● Work to complete
Please provide the entries below again, word for word.

───── Record set

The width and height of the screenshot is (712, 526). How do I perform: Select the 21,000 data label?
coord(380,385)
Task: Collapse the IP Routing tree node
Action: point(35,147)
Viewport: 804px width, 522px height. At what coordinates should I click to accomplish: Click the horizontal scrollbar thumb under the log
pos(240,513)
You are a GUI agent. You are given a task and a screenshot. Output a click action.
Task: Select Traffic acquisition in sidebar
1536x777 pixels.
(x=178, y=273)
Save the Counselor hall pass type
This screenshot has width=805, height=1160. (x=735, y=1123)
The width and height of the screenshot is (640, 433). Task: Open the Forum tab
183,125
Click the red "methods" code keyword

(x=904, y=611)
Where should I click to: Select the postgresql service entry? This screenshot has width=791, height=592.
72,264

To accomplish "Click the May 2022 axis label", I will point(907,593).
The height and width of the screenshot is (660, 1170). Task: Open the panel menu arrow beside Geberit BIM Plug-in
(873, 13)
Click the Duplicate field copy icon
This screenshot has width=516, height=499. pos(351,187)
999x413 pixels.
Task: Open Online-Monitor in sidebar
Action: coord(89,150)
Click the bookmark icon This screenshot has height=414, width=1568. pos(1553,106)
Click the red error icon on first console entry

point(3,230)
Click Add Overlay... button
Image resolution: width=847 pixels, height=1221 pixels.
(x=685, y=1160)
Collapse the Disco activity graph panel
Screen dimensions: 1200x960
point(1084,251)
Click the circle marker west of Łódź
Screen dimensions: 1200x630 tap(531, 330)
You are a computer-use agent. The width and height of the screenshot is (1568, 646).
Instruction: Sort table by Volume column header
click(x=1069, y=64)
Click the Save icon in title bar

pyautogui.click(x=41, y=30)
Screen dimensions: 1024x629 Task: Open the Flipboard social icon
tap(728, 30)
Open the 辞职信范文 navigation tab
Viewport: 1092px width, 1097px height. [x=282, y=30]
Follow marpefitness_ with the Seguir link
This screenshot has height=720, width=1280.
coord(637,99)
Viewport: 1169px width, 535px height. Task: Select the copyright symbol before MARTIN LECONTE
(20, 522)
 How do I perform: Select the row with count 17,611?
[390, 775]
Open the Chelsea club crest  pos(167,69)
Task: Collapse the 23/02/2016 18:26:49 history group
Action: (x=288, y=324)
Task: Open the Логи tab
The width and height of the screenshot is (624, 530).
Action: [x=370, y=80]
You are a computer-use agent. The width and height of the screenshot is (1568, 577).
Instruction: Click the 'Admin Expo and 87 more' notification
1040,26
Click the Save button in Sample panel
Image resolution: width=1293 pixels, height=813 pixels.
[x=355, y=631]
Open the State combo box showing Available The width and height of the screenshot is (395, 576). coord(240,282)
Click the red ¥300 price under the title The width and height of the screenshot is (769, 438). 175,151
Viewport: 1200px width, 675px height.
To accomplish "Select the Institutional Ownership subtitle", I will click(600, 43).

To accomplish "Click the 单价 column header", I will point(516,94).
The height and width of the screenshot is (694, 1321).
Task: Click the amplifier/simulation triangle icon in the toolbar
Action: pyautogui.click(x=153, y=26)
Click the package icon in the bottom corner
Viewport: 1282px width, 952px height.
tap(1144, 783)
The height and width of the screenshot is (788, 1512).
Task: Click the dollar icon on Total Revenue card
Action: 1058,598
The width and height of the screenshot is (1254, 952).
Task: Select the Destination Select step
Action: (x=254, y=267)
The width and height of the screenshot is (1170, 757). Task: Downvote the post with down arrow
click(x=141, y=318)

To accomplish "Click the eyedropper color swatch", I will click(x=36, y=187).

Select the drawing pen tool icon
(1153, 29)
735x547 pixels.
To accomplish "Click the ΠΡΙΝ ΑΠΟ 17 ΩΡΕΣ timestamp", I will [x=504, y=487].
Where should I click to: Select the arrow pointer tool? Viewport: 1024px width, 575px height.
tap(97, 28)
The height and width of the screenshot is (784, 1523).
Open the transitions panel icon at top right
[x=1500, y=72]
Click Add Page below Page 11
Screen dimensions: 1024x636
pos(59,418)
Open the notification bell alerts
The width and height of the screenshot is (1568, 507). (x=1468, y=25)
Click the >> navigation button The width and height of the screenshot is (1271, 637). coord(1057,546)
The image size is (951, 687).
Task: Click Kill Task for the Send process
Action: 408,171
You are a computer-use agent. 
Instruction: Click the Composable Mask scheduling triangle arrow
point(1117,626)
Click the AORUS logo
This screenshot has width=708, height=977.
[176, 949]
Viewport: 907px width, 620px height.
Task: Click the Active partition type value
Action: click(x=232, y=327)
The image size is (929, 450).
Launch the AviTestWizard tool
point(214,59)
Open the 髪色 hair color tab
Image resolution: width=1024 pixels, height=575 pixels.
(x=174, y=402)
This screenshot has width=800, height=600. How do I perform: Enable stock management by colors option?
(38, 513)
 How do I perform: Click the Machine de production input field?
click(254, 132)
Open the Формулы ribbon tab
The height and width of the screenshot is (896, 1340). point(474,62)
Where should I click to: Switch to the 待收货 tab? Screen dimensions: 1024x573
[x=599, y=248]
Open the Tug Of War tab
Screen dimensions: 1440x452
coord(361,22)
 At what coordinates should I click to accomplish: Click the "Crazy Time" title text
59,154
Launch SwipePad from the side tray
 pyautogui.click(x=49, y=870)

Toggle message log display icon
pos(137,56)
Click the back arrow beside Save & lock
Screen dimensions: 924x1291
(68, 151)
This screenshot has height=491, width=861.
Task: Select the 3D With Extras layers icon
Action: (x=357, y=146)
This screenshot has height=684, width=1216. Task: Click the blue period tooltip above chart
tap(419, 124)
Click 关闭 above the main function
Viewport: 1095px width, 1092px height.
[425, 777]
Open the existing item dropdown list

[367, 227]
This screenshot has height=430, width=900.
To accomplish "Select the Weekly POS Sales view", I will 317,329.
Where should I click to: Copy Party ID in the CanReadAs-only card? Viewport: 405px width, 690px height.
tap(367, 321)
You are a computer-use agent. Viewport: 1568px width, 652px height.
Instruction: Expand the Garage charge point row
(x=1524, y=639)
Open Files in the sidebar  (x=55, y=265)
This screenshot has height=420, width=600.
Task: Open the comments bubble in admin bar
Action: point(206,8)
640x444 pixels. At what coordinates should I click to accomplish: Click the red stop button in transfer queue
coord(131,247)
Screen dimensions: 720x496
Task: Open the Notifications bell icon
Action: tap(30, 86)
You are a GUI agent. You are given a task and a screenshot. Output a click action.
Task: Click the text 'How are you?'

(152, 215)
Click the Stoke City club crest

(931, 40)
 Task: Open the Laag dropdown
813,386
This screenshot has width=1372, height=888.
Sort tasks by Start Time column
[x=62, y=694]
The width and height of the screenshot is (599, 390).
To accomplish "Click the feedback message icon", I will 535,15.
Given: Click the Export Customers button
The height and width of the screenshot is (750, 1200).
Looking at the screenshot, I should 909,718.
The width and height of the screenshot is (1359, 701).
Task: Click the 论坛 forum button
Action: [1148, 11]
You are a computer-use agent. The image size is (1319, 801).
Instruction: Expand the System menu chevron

──────────

● Final answer
The width and height of the screenshot is (712, 526). How do I perform: Select the 21,000 data label?
coord(380,385)
Task: Collapse the IP Routing tree node
Action: point(35,147)
Viewport: 804px width, 522px height. At what coordinates should I click to accomplish: Click the horizontal scrollbar thumb under the log
pos(240,513)
You are a GUI agent. You are given a task and a screenshot. Output a click action.
Task: Select Traffic acquisition in sidebar
1536x777 pixels.
(x=178, y=273)
Save the Counselor hall pass type
This screenshot has width=805, height=1160. (x=735, y=1123)
The width and height of the screenshot is (640, 433). Task: Open the Forum tab
183,125
Click the red "methods" code keyword

(x=904, y=611)
Where should I click to: Select the postgresql service entry? This screenshot has width=791, height=592.
72,264

To accomplish "Click the May 2022 axis label", I will point(907,593).
The height and width of the screenshot is (660, 1170). Task: Open the panel menu arrow beside Geberit BIM Plug-in
(873, 13)
Click the Duplicate field copy icon
This screenshot has width=516, height=499. pos(351,187)
999x413 pixels.
Task: Open Online-Monitor in sidebar
Action: coord(89,150)
Click the bookmark icon This screenshot has height=414, width=1568. pos(1553,106)
Click the red error icon on first console entry

point(3,230)
Click Add Overlay... button
Image resolution: width=847 pixels, height=1221 pixels.
(x=685, y=1160)
Collapse the Disco activity graph panel
Screen dimensions: 1200x960
point(1084,251)
Click the circle marker west of Łódź
Screen dimensions: 1200x630 tap(531, 330)
You are a computer-use agent. The width and height of the screenshot is (1568, 646).
Instruction: Sort table by Volume column header
click(x=1069, y=64)
Click the Save icon in title bar

pyautogui.click(x=41, y=30)
Screen dimensions: 1024x629 Task: Open the Flipboard social icon
tap(728, 30)
Open the 辞职信范文 navigation tab
Viewport: 1092px width, 1097px height. [x=282, y=30]
Follow marpefitness_ with the Seguir link
This screenshot has height=720, width=1280.
coord(637,99)
Viewport: 1169px width, 535px height. Task: Select the copyright symbol before MARTIN LECONTE
(20, 522)
 How do I perform: Select the row with count 17,611?
[390, 775]
Open the Chelsea club crest  pos(167,69)
Task: Collapse the 23/02/2016 18:26:49 history group
Action: (x=288, y=324)
Task: Open the Логи tab
The width and height of the screenshot is (624, 530).
Action: [x=370, y=80]
You are a computer-use agent. The width and height of the screenshot is (1568, 577).
Instruction: Click the 'Admin Expo and 87 more' notification
1040,26
Click the Save button in Sample panel
Image resolution: width=1293 pixels, height=813 pixels.
[x=355, y=631]
Open the State combo box showing Available The width and height of the screenshot is (395, 576). coord(240,282)
Click the red ¥300 price under the title The width and height of the screenshot is (769, 438). 175,151
Viewport: 1200px width, 675px height.
To accomplish "Select the Institutional Ownership subtitle", I will click(600, 43).

To accomplish "Click the 单价 column header", I will point(516,94).
The height and width of the screenshot is (694, 1321).
Task: Click the amplifier/simulation triangle icon in the toolbar
Action: pyautogui.click(x=153, y=26)
Click the package icon in the bottom corner
Viewport: 1282px width, 952px height.
tap(1144, 783)
The height and width of the screenshot is (788, 1512).
Task: Click the dollar icon on Total Revenue card
Action: 1058,598
The width and height of the screenshot is (1254, 952).
Task: Select the Destination Select step
Action: (x=254, y=267)
The width and height of the screenshot is (1170, 757). Task: Downvote the post with down arrow
click(x=141, y=318)

To accomplish "Click the eyedropper color swatch", I will click(x=36, y=187).

Select the drawing pen tool icon
(1153, 29)
735x547 pixels.
To accomplish "Click the ΠΡΙΝ ΑΠΟ 17 ΩΡΕΣ timestamp", I will [x=504, y=487].
Where should I click to: Select the arrow pointer tool? Viewport: 1024px width, 575px height.
tap(97, 28)
The height and width of the screenshot is (784, 1523).
Open the transitions panel icon at top right
[x=1500, y=72]
Click Add Page below Page 11
Screen dimensions: 1024x636
pos(59,418)
Open the notification bell alerts
The width and height of the screenshot is (1568, 507). (x=1468, y=25)
Click the >> navigation button The width and height of the screenshot is (1271, 637). coord(1057,546)
The image size is (951, 687).
Task: Click Kill Task for the Send process
Action: 408,171
You are a computer-use agent. 
Instruction: Click the Composable Mask scheduling triangle arrow
point(1117,626)
Click the AORUS logo
This screenshot has width=708, height=977.
[176, 949]
Viewport: 907px width, 620px height.
Task: Click the Active partition type value
Action: click(x=232, y=327)
The image size is (929, 450).
Launch the AviTestWizard tool
point(214,59)
Open the 髪色 hair color tab
Image resolution: width=1024 pixels, height=575 pixels.
(x=174, y=402)
This screenshot has width=800, height=600. How do I perform: Enable stock management by colors option?
(38, 513)
 How do I perform: Click the Machine de production input field?
click(254, 132)
Open the Формулы ribbon tab
The height and width of the screenshot is (896, 1340). point(474,62)
Where should I click to: Switch to the 待收货 tab? Screen dimensions: 1024x573
[x=599, y=248]
Open the Tug Of War tab
Screen dimensions: 1440x452
coord(361,22)
 At what coordinates should I click to accomplish: Click the "Crazy Time" title text
59,154
Launch SwipePad from the side tray
 pyautogui.click(x=49, y=870)

Toggle message log display icon
pos(137,56)
Click the back arrow beside Save & lock
Screen dimensions: 924x1291
(68, 151)
This screenshot has height=491, width=861.
Task: Select the 3D With Extras layers icon
Action: (x=357, y=146)
This screenshot has height=684, width=1216. Task: Click the blue period tooltip above chart
tap(419, 124)
Click 关闭 above the main function
Viewport: 1095px width, 1092px height.
[425, 777]
Open the existing item dropdown list

[367, 227]
This screenshot has height=430, width=900.
To accomplish "Select the Weekly POS Sales view", I will 317,329.
Where should I click to: Copy Party ID in the CanReadAs-only card? Viewport: 405px width, 690px height.
tap(367, 321)
You are a computer-use agent. Viewport: 1568px width, 652px height.
Instruction: Expand the Garage charge point row
(x=1524, y=639)
Open Files in the sidebar  (x=55, y=265)
This screenshot has height=420, width=600.
Task: Open the comments bubble in admin bar
Action: point(206,8)
640x444 pixels. At what coordinates should I click to accomplish: Click the red stop button in transfer queue
coord(131,247)
Screen dimensions: 720x496
Task: Open the Notifications bell icon
Action: tap(30, 86)
You are a GUI agent. You are given a task and a screenshot. Output a click action.
Task: Click the text 'How are you?'

(152, 215)
Click the Stoke City club crest

(931, 40)
 Task: Open the Laag dropdown
813,386
This screenshot has width=1372, height=888.
Sort tasks by Start Time column
[x=62, y=694]
The width and height of the screenshot is (599, 390).
To accomplish "Click the feedback message icon", I will 535,15.
Given: Click the Export Customers button
The height and width of the screenshot is (750, 1200).
Looking at the screenshot, I should 909,718.
The width and height of the screenshot is (1359, 701).
Task: Click the 论坛 forum button
Action: [1148, 11]
You are a computer-use agent. The image size is (1319, 801).
Instruction: Expand the System menu chevron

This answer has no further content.